Com os avanços tecnológicos, passa-se a ter gêneros novos, os quais são totalmente dependentes dos aparelhos e meios produzidos pela tecnologia. Entre os gêneros determinados pelo avanço tecnológico está o que irá constituir o corpus de análise deste artigo, o gênero vinheta televisiva, o qual se apoiou, em sua constituição, em vinhetas veiculadas em outros suportes, tais como livros, jornais e rádio.

Além de teorizar sobre os gêneros do discurso, o filósofo russo trata a questão do dialogismo. Segundo ele, a língua tem a propriedade de ser dialógica em sua totalidade concreta, sem se limitar ao diálogo, pois esse é apenas uma forma composicional em que o dialogismo ocorre. Ao propor a fundação da translingüística, o autor toma como objeto de estudo os enunciados, através dos quais seria possível examinar o real funcionamento da linguagem em sua unicidade. O objeto da translingüística seria, pois, os aspectos e formas das relações dialógicas e suas formas tipológicas. Isso não significa que Bakhtin (2000) condenasse o uso da língua nem seu estudo, já que este é necessário, na opinião do autor, para se compreender as unidades da língua

Fiorin (2006, p. 18-59) estuda o conceito de dialogismo partindo da perspectiva de Bakhtin (2000). Diz que a orientação dialógica é naturalmente um fenômeno próprio a todo discurso e destaca o fato de Bakhtin fazer dele o princípio unificador de sua obra, examinando-o por diferentes ângulos e estudando com minúcias suas diferentes formas de manifestação.

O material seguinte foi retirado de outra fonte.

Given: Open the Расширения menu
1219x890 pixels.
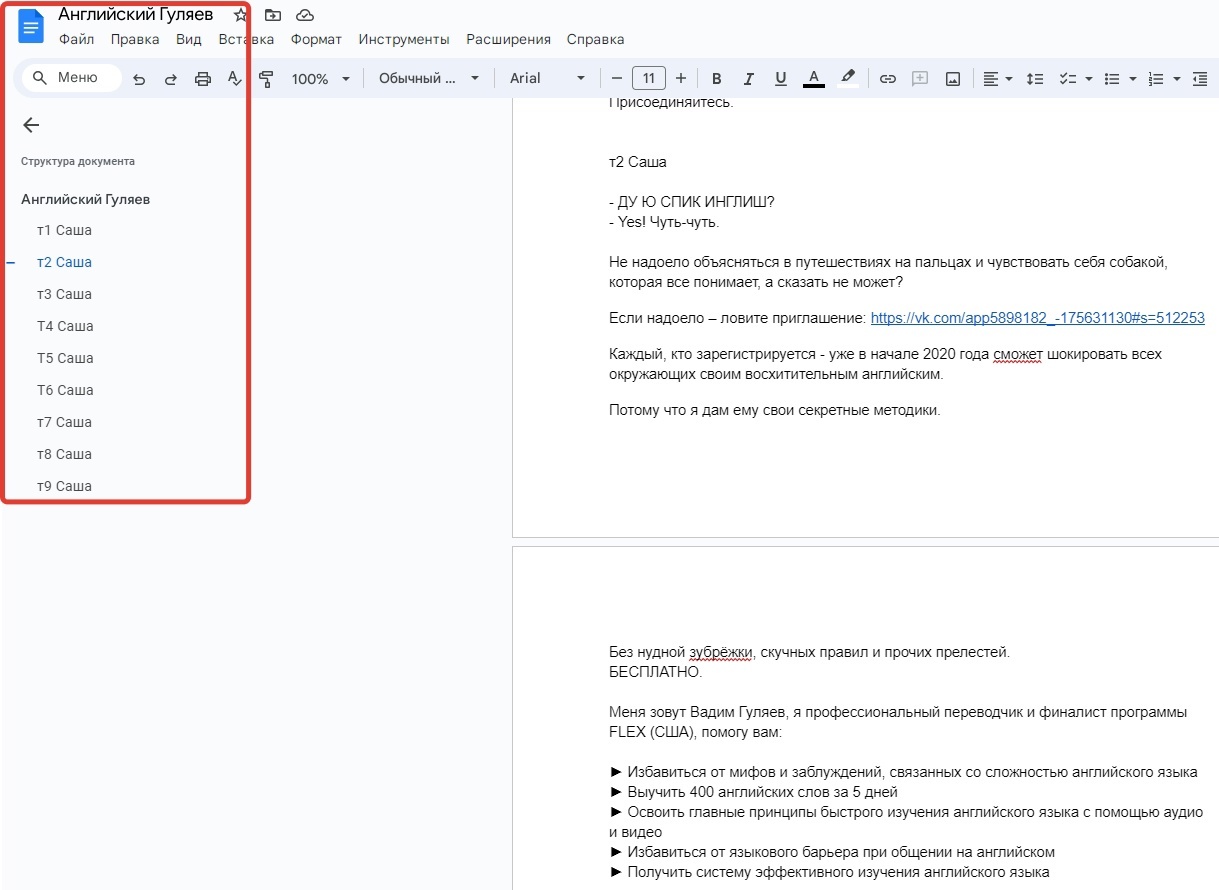Looking at the screenshot, I should (x=508, y=39).
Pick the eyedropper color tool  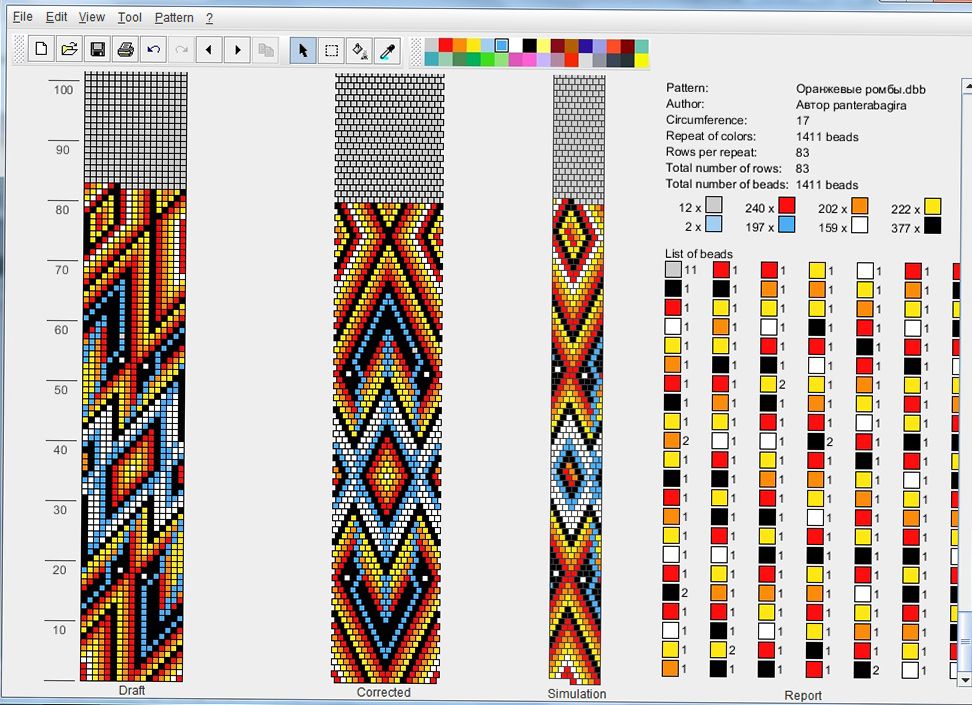(388, 50)
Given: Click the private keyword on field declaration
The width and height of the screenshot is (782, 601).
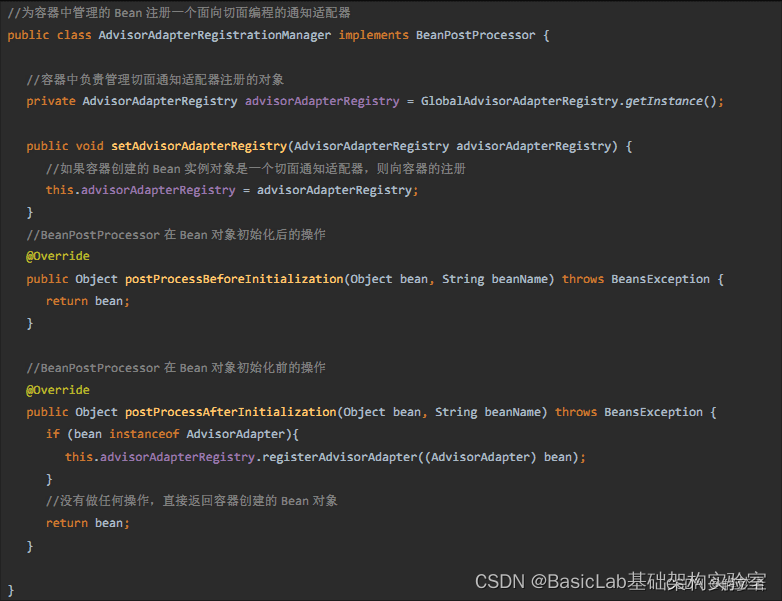Looking at the screenshot, I should click(x=51, y=101).
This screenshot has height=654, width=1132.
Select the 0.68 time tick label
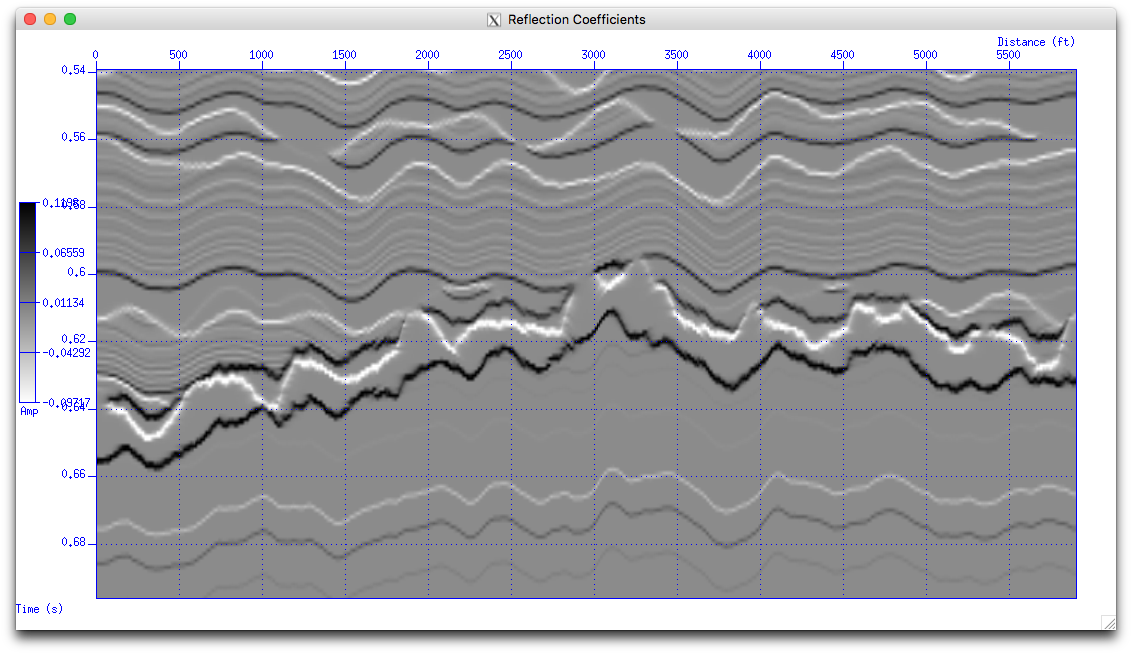[71, 542]
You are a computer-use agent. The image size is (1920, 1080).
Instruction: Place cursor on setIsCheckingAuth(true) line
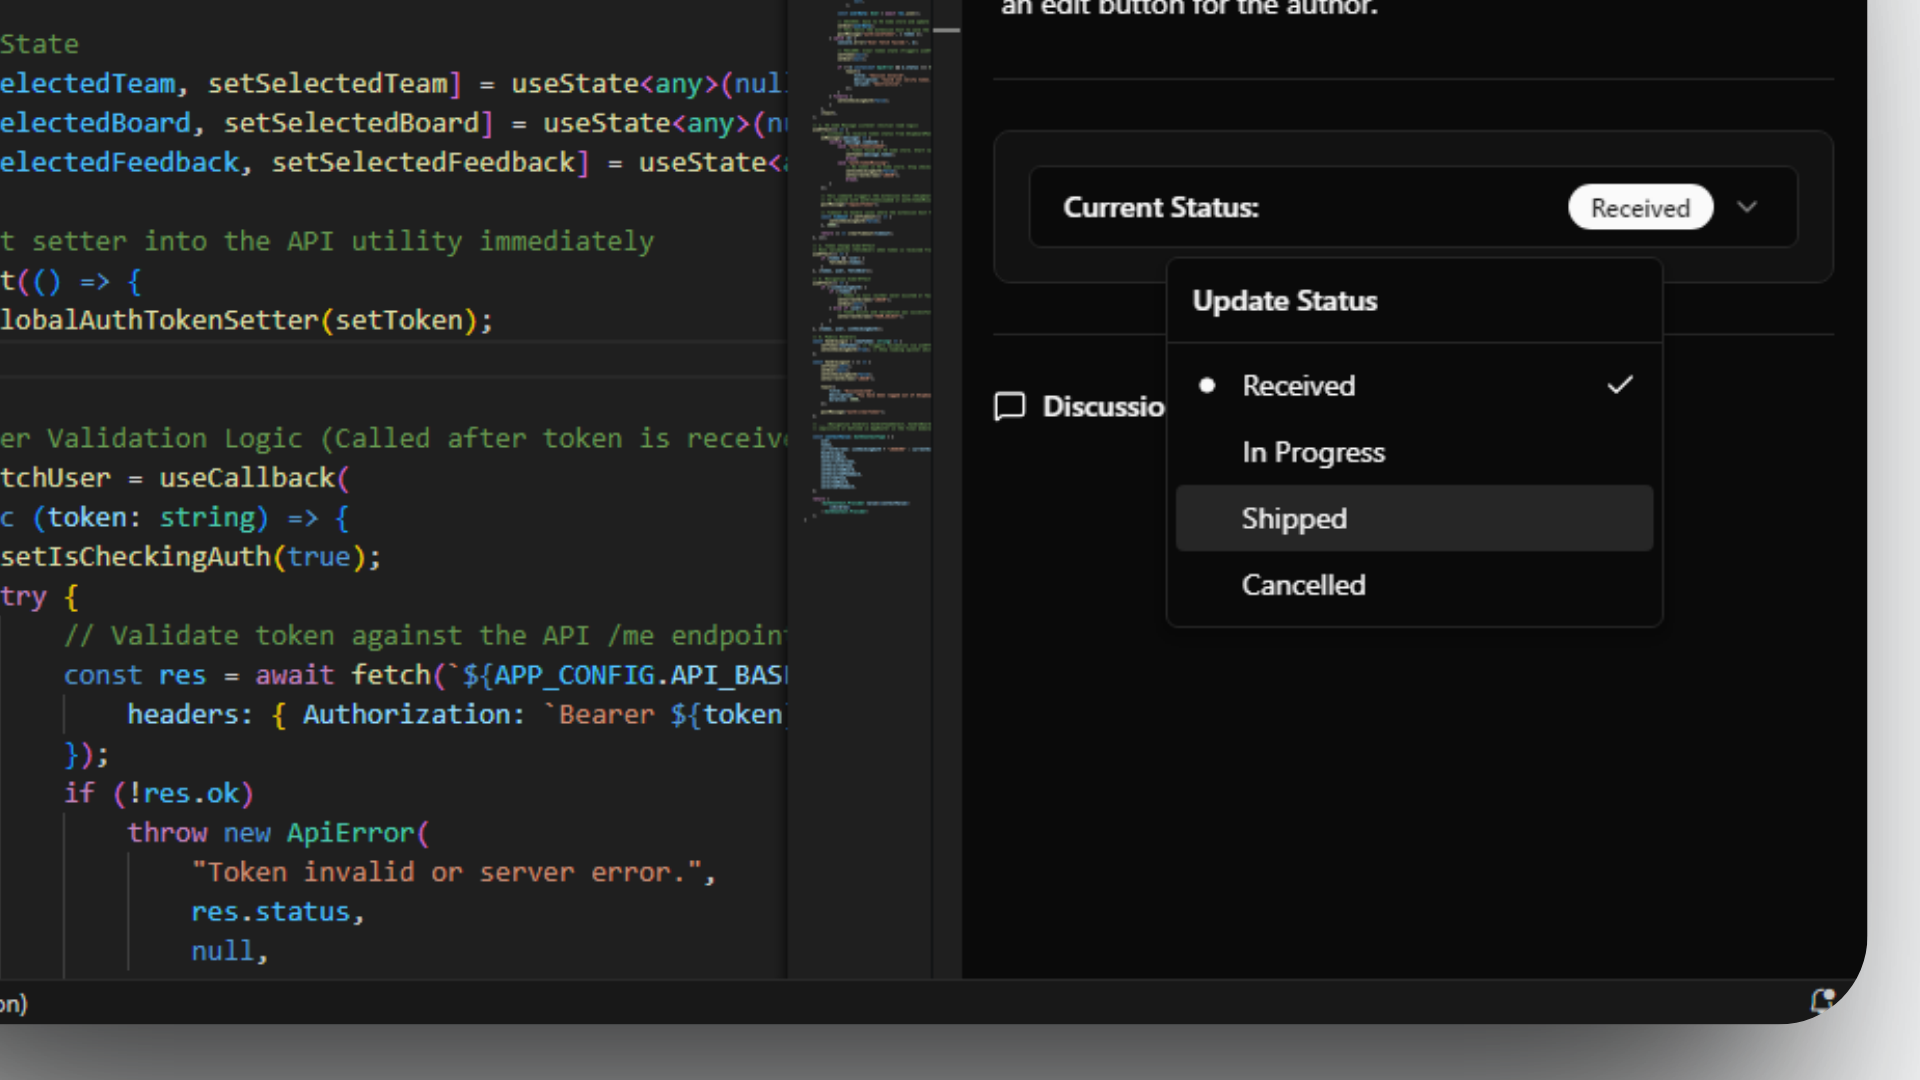pos(190,557)
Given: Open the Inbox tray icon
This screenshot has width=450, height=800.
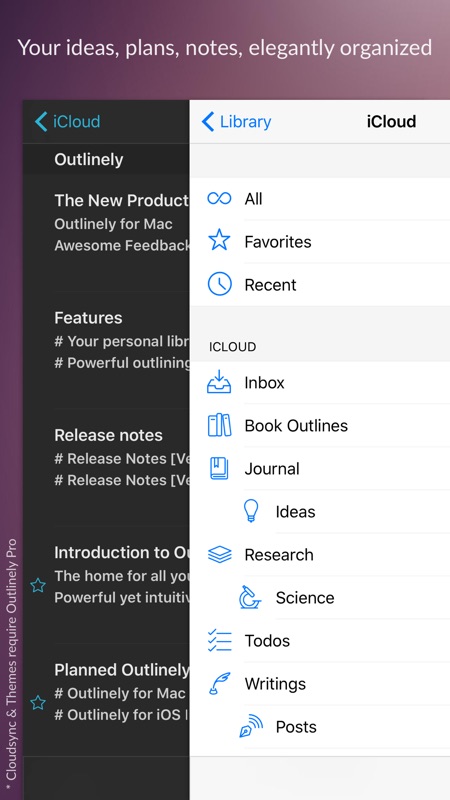Looking at the screenshot, I should [x=219, y=382].
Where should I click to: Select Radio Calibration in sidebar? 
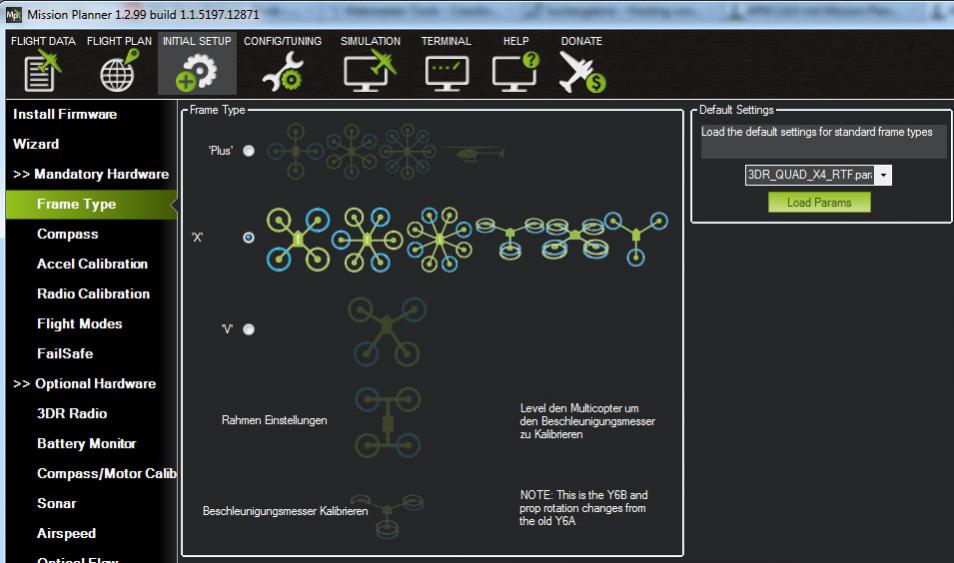click(93, 293)
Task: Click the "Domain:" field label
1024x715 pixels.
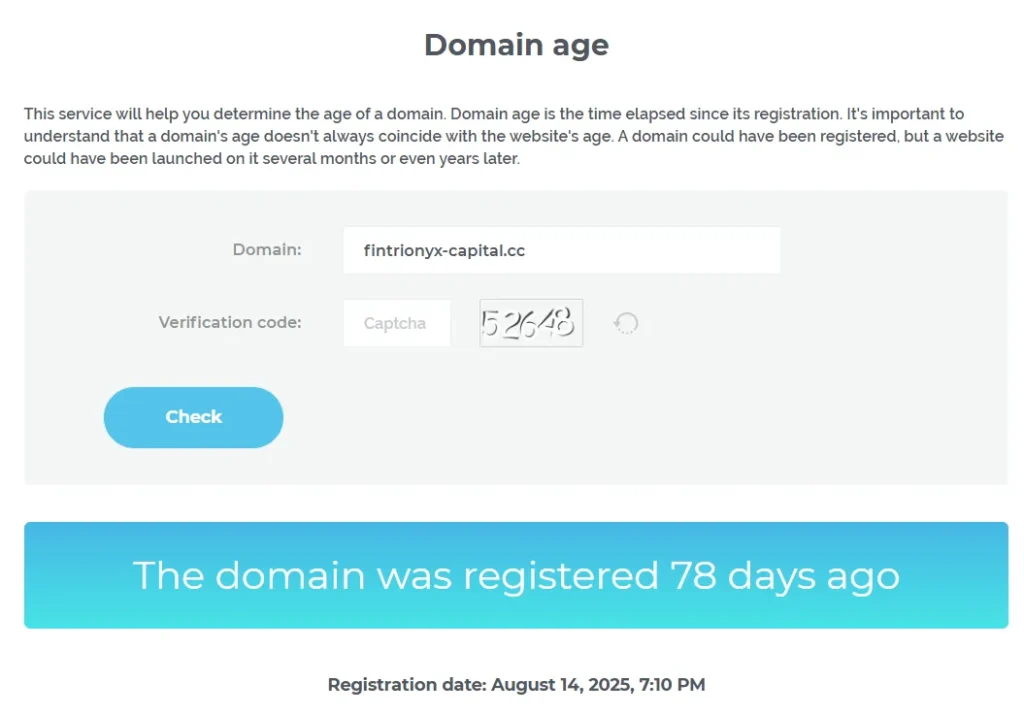Action: pos(267,249)
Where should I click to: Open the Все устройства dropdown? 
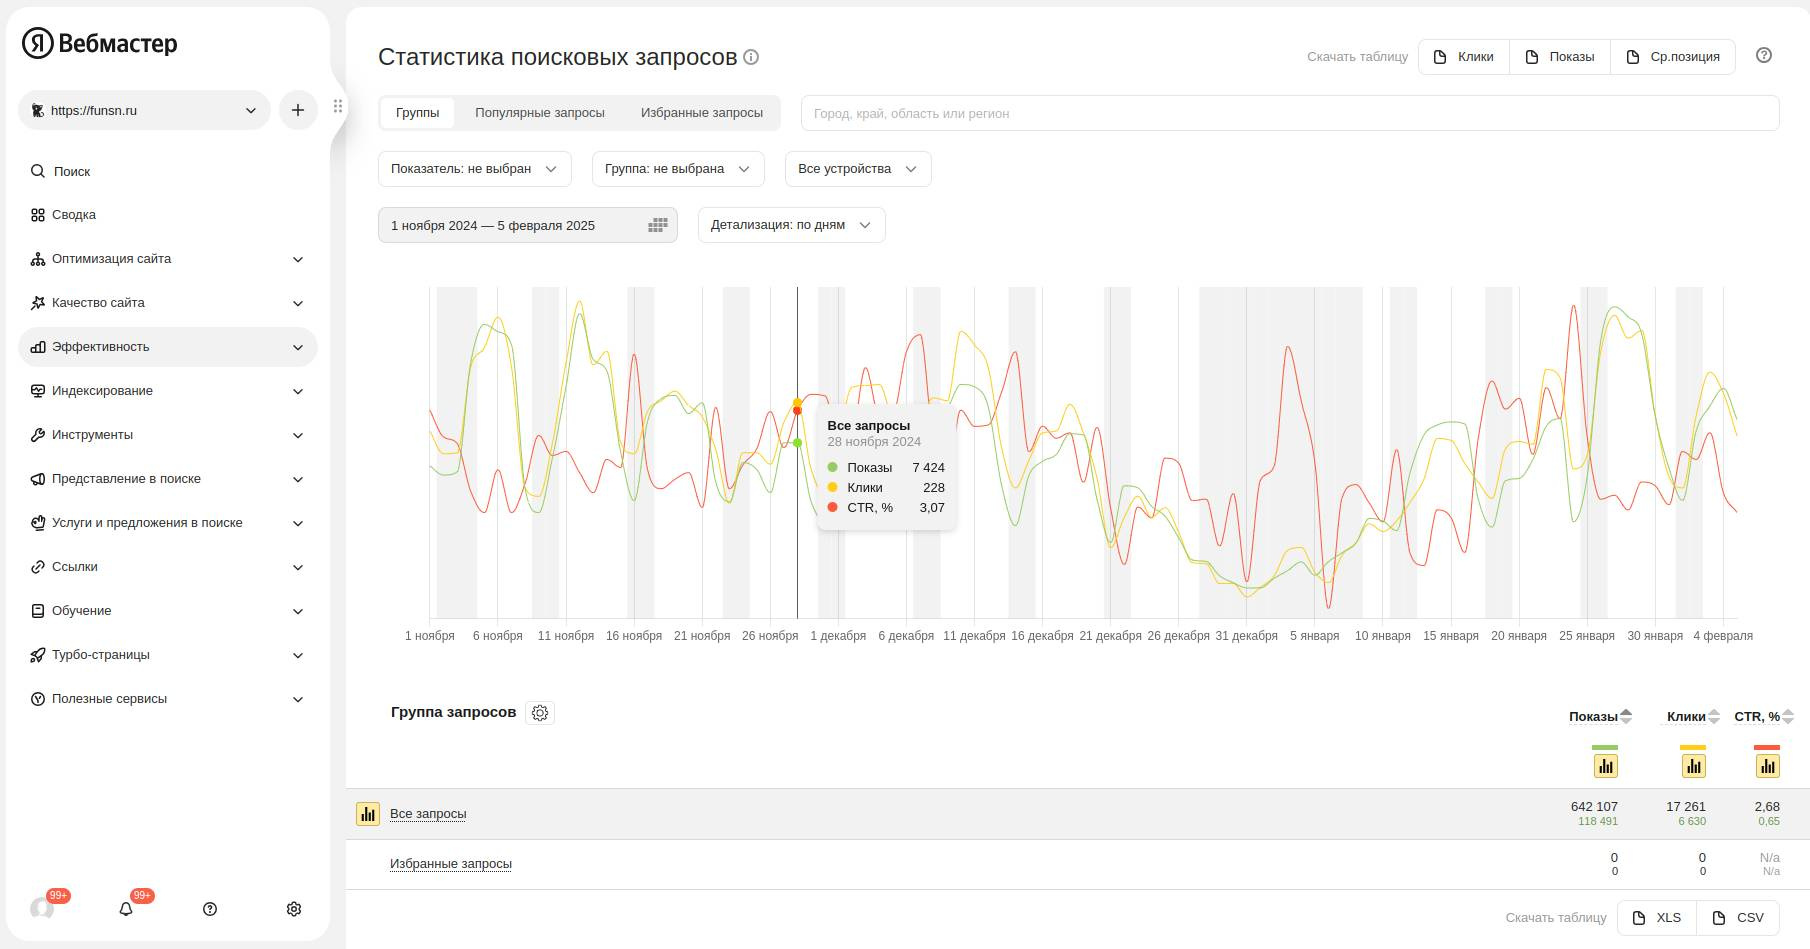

Um primeiro conceito de dialogismo, de acordo com Fiorin (2006, p. 24), relaciona-se ao modo real de funcionamento da linguagem, pois todos os enunciados constituem-se a partir de outros ou, em outras palavras, são sempre heterogêneos. Retomando Bakhtin (1995), Fiorin (2006, p. 27) afirma que todos os fenômenos presentes na comunicação real podem ser analisados à luz das relações dialógicas que os constituem. Todo enunciado se dirige a um destinatário imediato, além de se dirigir a um superdestinatário cuja identidade varia de um grupo social para outro. Ao falar em dialogismo constitutivo, pode-se pensar em relações com enunciados já constituídos, porém um enunciado pode se formar tanto em relação aos enunciados que o precedem como também relacionando-se aos que o sucedem na cadeia de comunicação.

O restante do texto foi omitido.